_ESTRATTO DEL DOCUMENTO:_
******

Stella Pende torna con Confessione Reporter su Rete 4: ecco quando

Confessione Reporter

Torna in tv Stella Pende con “Confessione Reporter”, l’approfondimento di Rete 4: ecco tutte le anticipazioni sui prossimi appuntamenti

Nuova edizione di “Confessione Reporter“, i grandi reportage di Retequattro condotti dalla cronista Stella Pende. Ecco le anticipazioni dei prossimi appuntamenti argomenti all’ordine del giorno e dal carattere internazionale.

Confessione Reporter su Rete 4: quando inizia

Al via da martedì 30 ottobre in seconda serata su Retequattro il nuovo ciclo di appuntamenti d Confessione Reporter. La nuova edizione è composta da sei appuntamenti che vedranno la cronista Stella Pende occuparsi di temi di stretta attualità e dal carattere internazionale.

La prima puntata è dedicata all’inchiesta “figli di preti“. Dopo lo scandalo dei religiosi pedofili, un’altra ombra si abbatte sul mondo della Chiesa. A raccontarlo è un’indagine che riguarda migliaia di figli al mondo: i figli dei religiosi.

Si tratta di figli nati da preti che professano ancora il loro sacerdozio. Ragazzi che vivono in condizioni di povertà, senza alcun sostegno e aiuto economico. Spazio alle loro voci, alle loro denunce, ma anche a grandi storie d’amore di religiosi che hanno avuto il coraggio di lasciare l’abito talare e formare una famiglia.

La seconda puntata del 30 ottobre, invece, ha come tema “Niger: figli della tortura“.
La verità sulla Libia? Arriva dal Niger. Torture, pianti, ricordi terribili, ragazzi e ragazze traumatizzati per la vita. Questi i racconti e le voci raccolte in Niger, frontiera estesa della Libia, paese che qualcuno definisce libero e che invece oggi è il palcoscenico di un vero massacro: quello degli immigranti.

******

_I DATI:_
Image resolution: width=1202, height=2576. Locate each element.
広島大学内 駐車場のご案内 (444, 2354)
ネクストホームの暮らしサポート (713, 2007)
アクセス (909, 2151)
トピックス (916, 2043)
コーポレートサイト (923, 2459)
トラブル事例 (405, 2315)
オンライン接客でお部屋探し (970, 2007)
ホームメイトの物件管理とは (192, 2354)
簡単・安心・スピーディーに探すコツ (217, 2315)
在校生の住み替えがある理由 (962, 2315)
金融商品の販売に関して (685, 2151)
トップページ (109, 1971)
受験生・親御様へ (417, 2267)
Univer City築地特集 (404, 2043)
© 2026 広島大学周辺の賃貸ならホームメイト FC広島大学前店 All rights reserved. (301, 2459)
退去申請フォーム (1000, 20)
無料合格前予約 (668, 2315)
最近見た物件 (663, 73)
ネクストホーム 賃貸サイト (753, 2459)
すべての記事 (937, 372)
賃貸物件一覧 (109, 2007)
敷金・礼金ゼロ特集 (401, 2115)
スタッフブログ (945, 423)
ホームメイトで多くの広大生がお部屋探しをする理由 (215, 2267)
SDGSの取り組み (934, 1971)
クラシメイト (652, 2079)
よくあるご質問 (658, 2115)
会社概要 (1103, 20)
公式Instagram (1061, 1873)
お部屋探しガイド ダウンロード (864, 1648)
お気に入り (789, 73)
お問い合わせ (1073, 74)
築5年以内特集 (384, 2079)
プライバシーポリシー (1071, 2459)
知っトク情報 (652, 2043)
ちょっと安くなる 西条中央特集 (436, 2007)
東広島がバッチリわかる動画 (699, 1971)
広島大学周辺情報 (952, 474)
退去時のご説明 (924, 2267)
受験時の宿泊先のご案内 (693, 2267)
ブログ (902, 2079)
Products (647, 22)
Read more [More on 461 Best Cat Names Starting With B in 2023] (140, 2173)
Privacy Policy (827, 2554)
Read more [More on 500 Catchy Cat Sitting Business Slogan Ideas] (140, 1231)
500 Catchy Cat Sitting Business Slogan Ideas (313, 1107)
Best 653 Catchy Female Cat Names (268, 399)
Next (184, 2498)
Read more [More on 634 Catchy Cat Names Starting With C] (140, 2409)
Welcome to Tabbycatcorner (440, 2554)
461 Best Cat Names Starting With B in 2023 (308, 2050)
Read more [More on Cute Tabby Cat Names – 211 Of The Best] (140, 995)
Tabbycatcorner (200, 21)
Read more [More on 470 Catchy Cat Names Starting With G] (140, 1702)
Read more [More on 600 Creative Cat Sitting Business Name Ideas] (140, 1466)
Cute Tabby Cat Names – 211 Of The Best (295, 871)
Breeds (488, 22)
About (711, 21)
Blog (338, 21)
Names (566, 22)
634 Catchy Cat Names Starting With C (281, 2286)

******

_ELENCO DEI COMPITI:_
• A. Stampa il passo dell'articolo su Confessione Reporter che parte da "Nuova edizione di" e finisce con "attualità e dal carattere internazionale.".
• B. Per favore, prosegui l'articolo su Confessione Reporter dal punto in cui si ferma.

_RISULTATI PER COMPITO:_
• A.
Nuova edizione di “Confessione Reporter“, i grandi reportage di Retequattro condotti dalla cronista Stella Pende. Ecco le anticipazioni dei prossimi appuntamenti argomenti all’ordine del giorno e dal carattere internazionale.

Confessione Reporter su Rete 4: quando inizia

Al via da martedì 30 ottobre in seconda serata su Retequattro il nuovo ciclo di appuntamenti d Confessione Reporter. La nuova edizione è composta da sei appuntamenti che vedranno la cronista Stella Pende occuparsi di temi di stretta attualità e dal carattere internazionale.

• B.
Confessione Reporter 2018: anticipazioni puntate

Martedì 6 novembre 2018, invece, Stella Pende è pronta a raccontare il tema della maternità con l’inchiesta “Una madre per tutti: maternità per altri“. Stando ai dati ufficiali, sono circa 60 al mese le coppie sterili che partono dall’Italia per andare in Ucraina a cercare una donna che avrà un figlio per loro.

Non solo, ci sono coppie pronte a tutto anche ad andare dall’altra parte del mondo in America, in Canada, in Russia e perfino in India per realizzare il loro desiderio. Il programma di inchieste si domanda: la maternità surrogata è lo sfruttamento del corpo di una povera donna bisognosa oppure può considerarsi un dono che la madre portatrice fa a una coppia di genitori che non potranno mai avere un figlio loro?

Martedì 13 novembre, invece, si parlerà di “Rinati“, ossia quelle persone sopravvissute a delle grandi tragedie. Spazio a tutti quegli uomini, donne e bambini che sono stati sotto le macerie, oppure che hanno trascorso 46 ore dentro una grotta allagata oppure che hanno fatto un volo di 30 metri dal Ponte Morandi di Genova.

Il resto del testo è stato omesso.